1, highlighting the cultivation of mathematical thinking methods. By introducing problems in life, students are guided to understand, accumulate and master basic mathematical ideas and methods through observation, operation and reasoning, thus improving mathematical literacy.

2. Pay attention to students' participation and inquiry. By designing lively and interesting teaching activities in various forms, we can guide students to actively participate, think independently and cooperate and communicate, and stimulate students' interest in learning and desire to explore.

3. Strengthen the connection between mathematics and life. By introducing problems in life, students are guided to apply mathematical knowledge to solve practical problems, and their mathematical application consciousness and practical ability are enhanced.
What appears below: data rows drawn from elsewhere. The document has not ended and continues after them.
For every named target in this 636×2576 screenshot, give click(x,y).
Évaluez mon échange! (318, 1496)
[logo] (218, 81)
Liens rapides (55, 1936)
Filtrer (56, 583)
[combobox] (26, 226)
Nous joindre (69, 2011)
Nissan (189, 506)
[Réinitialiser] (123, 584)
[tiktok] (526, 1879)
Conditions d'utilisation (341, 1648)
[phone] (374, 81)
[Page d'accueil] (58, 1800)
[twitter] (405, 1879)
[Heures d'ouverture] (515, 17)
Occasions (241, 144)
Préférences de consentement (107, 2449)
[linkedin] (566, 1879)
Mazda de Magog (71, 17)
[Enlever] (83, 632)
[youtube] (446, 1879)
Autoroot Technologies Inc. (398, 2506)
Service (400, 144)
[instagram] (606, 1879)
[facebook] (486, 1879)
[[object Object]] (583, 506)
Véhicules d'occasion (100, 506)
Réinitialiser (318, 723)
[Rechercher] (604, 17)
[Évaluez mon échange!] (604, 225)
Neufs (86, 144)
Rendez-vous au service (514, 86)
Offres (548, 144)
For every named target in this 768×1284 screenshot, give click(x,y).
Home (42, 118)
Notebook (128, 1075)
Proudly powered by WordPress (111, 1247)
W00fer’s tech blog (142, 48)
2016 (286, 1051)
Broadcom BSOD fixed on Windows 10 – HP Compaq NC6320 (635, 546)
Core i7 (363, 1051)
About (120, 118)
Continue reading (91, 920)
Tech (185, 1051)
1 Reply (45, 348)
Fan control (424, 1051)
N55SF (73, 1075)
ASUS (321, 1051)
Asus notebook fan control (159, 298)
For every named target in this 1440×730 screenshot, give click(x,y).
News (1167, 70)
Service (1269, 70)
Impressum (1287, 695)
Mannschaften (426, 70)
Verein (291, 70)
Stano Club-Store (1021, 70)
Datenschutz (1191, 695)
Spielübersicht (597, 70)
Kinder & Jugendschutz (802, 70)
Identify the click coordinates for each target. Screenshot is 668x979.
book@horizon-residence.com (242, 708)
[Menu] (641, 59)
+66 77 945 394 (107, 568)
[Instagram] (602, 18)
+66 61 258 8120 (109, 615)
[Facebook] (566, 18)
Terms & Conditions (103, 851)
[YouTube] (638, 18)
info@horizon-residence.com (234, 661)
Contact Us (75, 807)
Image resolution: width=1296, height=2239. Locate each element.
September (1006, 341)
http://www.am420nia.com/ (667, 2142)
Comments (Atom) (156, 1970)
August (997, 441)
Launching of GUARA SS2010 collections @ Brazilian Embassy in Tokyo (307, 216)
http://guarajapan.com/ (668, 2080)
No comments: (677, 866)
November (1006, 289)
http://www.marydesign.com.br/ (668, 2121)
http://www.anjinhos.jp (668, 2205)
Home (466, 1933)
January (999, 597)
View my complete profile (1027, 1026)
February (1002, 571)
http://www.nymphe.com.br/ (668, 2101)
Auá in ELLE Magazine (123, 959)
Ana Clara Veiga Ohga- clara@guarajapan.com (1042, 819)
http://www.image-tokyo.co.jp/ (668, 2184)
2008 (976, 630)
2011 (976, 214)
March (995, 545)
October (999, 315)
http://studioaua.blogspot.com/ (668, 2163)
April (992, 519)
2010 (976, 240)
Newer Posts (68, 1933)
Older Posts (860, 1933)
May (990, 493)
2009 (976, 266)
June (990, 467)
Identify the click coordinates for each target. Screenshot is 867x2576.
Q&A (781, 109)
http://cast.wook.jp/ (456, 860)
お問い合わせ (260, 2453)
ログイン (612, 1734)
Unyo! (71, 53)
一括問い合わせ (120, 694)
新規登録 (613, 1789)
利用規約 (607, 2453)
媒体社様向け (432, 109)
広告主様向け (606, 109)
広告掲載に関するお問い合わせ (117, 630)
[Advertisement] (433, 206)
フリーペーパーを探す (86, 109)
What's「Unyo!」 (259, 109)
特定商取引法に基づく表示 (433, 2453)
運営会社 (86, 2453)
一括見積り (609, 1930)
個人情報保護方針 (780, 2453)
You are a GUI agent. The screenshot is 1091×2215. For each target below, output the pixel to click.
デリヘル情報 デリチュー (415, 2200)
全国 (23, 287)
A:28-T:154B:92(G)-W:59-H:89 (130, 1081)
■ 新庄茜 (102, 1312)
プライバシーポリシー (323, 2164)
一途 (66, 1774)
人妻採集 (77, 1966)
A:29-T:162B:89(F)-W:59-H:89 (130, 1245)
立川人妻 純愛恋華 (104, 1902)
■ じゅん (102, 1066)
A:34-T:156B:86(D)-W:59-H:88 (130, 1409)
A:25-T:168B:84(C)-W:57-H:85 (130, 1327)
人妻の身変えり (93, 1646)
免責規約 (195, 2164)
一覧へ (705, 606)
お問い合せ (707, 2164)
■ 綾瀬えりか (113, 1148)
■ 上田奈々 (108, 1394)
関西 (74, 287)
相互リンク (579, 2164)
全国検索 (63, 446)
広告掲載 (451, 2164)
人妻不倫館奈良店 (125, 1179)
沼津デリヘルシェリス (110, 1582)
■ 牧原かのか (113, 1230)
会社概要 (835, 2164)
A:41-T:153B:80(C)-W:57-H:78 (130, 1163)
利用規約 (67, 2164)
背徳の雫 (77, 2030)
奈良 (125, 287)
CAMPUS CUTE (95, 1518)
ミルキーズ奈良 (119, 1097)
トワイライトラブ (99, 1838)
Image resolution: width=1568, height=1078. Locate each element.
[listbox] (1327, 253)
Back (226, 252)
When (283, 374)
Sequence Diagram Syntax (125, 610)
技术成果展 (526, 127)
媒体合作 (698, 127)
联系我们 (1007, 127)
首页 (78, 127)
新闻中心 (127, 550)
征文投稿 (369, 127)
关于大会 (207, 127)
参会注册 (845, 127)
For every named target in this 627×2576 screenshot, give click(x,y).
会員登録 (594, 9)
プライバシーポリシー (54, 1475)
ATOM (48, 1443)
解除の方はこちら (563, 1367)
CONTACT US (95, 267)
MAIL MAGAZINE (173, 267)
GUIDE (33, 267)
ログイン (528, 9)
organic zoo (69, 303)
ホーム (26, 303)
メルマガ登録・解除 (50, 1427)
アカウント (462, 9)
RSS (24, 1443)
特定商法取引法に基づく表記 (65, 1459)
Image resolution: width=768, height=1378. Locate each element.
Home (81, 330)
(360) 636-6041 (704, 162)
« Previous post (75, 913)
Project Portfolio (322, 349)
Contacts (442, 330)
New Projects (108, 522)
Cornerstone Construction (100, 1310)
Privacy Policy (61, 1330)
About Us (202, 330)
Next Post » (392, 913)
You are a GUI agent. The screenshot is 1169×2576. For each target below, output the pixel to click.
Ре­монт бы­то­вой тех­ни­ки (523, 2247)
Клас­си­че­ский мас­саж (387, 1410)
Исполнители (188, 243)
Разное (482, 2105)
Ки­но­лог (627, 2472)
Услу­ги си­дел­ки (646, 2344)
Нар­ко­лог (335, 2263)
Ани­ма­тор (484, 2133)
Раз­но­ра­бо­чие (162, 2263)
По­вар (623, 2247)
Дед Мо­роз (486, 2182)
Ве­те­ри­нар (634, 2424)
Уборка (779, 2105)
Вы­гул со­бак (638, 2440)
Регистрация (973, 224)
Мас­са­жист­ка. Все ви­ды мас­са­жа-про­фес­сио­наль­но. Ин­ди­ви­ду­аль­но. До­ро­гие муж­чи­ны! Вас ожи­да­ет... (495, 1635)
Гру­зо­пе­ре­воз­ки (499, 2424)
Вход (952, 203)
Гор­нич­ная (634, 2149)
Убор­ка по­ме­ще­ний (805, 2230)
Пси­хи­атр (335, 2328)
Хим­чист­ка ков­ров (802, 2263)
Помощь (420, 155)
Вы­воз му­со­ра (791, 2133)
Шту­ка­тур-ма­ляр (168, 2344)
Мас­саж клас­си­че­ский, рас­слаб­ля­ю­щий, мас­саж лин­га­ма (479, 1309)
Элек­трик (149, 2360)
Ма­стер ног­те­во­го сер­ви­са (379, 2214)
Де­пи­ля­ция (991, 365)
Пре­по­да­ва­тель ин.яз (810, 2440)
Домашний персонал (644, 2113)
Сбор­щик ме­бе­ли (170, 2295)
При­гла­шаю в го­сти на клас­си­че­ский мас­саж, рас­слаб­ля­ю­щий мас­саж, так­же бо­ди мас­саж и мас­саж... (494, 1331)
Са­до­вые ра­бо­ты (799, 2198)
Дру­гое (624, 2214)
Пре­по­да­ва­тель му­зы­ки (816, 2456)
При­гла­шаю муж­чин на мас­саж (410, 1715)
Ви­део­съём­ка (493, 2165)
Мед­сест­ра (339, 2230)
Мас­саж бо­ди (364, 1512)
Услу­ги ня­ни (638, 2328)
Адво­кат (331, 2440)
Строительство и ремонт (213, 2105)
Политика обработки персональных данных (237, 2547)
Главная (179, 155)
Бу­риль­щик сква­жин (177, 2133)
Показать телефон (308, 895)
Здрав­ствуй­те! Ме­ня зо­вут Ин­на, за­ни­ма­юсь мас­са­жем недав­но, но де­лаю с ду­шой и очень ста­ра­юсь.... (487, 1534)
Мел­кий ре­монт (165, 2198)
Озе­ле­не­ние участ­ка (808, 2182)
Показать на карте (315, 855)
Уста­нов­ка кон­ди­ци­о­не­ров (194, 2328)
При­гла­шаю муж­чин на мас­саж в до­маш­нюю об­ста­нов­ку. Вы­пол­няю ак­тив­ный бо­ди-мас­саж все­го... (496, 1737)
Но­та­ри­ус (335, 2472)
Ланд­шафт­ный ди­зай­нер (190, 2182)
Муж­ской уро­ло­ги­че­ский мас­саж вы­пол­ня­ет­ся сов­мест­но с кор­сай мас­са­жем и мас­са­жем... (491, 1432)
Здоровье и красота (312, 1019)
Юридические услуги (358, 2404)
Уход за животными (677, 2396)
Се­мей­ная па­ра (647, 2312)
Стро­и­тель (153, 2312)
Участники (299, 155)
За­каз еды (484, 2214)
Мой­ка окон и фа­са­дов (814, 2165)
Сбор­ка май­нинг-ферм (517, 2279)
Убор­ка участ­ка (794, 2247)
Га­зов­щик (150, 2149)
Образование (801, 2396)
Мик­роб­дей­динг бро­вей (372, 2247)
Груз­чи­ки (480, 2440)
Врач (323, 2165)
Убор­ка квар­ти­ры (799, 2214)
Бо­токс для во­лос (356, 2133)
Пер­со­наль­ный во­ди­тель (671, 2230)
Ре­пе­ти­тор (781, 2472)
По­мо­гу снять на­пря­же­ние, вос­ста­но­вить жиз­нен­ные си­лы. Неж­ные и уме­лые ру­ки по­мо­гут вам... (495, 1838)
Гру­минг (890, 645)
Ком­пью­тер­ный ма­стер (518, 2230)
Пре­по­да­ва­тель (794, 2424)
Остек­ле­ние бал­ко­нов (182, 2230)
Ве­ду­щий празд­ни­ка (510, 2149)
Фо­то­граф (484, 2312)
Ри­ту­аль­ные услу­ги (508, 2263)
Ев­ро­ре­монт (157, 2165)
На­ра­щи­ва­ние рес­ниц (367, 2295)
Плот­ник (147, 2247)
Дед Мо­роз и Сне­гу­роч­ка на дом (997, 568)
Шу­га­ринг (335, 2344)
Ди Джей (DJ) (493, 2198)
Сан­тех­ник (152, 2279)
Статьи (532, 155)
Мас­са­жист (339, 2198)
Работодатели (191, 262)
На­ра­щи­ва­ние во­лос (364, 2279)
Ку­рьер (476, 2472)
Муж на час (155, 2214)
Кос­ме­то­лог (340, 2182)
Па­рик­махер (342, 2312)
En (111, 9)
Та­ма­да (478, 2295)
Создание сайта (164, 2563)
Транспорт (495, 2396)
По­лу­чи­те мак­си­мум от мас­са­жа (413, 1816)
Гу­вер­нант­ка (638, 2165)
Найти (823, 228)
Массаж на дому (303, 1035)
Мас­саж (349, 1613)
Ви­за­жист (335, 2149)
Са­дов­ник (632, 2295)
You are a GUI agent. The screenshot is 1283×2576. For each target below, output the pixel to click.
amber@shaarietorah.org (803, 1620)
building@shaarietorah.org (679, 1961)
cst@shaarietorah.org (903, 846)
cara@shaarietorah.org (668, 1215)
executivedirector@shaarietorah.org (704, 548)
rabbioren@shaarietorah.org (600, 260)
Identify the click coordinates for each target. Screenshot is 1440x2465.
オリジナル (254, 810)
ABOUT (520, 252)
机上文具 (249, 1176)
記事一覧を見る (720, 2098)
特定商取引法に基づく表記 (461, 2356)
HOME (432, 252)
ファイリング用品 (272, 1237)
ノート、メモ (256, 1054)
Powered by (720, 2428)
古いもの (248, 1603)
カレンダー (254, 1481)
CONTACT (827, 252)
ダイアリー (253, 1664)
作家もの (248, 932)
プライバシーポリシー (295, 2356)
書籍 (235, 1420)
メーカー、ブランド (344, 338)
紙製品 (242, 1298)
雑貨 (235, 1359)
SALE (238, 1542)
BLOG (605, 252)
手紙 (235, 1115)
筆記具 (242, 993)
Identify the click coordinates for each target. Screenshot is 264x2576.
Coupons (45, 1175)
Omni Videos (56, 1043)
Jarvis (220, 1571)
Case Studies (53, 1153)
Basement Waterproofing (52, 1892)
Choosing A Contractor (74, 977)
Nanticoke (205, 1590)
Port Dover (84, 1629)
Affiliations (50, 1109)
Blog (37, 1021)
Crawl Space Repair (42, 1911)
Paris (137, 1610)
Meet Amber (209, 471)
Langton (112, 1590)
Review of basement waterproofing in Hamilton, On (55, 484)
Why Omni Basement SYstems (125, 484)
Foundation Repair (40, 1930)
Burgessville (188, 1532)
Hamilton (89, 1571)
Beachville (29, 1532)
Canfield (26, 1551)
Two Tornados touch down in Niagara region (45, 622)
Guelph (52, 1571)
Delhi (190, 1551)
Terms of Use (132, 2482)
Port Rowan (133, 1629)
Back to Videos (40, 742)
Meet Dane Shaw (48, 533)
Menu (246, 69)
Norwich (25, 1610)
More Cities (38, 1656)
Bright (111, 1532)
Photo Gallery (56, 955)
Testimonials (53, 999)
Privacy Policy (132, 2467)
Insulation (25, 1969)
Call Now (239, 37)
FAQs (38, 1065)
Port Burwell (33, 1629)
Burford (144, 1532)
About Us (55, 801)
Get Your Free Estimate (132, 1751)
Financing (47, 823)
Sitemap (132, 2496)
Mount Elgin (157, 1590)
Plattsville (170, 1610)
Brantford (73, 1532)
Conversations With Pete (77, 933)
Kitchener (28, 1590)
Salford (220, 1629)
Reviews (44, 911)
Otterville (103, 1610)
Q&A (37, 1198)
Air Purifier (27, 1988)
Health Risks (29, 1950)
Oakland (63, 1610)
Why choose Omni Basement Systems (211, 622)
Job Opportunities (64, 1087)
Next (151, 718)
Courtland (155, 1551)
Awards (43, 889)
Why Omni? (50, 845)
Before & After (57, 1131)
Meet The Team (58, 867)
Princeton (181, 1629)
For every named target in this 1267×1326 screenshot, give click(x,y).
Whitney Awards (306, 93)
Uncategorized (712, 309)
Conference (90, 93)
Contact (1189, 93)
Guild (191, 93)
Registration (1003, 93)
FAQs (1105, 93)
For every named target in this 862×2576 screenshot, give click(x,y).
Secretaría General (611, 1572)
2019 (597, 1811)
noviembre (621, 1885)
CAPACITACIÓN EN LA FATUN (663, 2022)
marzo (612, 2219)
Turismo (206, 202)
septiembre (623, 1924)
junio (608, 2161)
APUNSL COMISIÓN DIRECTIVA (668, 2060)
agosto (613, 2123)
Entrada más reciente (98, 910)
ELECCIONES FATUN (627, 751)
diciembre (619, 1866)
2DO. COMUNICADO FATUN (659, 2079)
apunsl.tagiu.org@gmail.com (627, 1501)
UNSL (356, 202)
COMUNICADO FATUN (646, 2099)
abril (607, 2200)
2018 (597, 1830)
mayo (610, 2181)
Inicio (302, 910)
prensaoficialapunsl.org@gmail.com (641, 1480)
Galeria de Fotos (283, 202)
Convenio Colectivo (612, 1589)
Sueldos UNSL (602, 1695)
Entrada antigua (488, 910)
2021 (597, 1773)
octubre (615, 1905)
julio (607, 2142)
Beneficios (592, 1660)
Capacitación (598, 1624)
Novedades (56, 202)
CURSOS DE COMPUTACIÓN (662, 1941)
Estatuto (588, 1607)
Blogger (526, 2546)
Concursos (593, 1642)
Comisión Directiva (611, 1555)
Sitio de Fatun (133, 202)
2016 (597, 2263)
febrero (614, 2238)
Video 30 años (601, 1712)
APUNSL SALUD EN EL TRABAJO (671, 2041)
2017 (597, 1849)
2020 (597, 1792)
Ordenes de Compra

4. Pay attention to cultivating students' innovative consciousness and ability. By designing open questions, we can guide students to think about problems from multiple angles and levels, encourage students to explore independently, guess and verify boldly, and cultivate their innovative consciousness and ability.

Mathematics, from ancient Greece μ? θξμα(máthēma)； Often abbreviated as math or maths, it is a discipline that studies concepts such as quantity, structure, change, space and information. Mathematics is a general means for human beings to strictly describe and deduce abstract structures and patterns of things, and can be applied to any problems in the real world.

All mathematical objects are artificially defined in essence. In this sense, mathematics belongs to formal science, not natural science. Different mathematicians and philosophers have a series of views on the exact scope and definition of mathematics. Mathematics plays an irreplaceable role in the development of human history and social life, and it is also an indispensable basic tool for studying and studying modern science and technology.

structure

Many mathematical objects, such as numbers, functions, geometry, etc., reflect the internal structure of continuous operation or the relationships defined therein. Mathematics studies the properties of these structures, for example, number theory studies how integers are represented under arithmetic operations. In addition, similar things with different structures often happen.

This makes it possible to describe the state of a class of structures through further abstraction and then axioms. What needs to be studied is to find out the structures that satisfy these axioms among all structures. Therefore, we can learn abstract systems such as groups, rings and domains. These studies (structures defined by algebraic operations) can form the field of abstract algebra.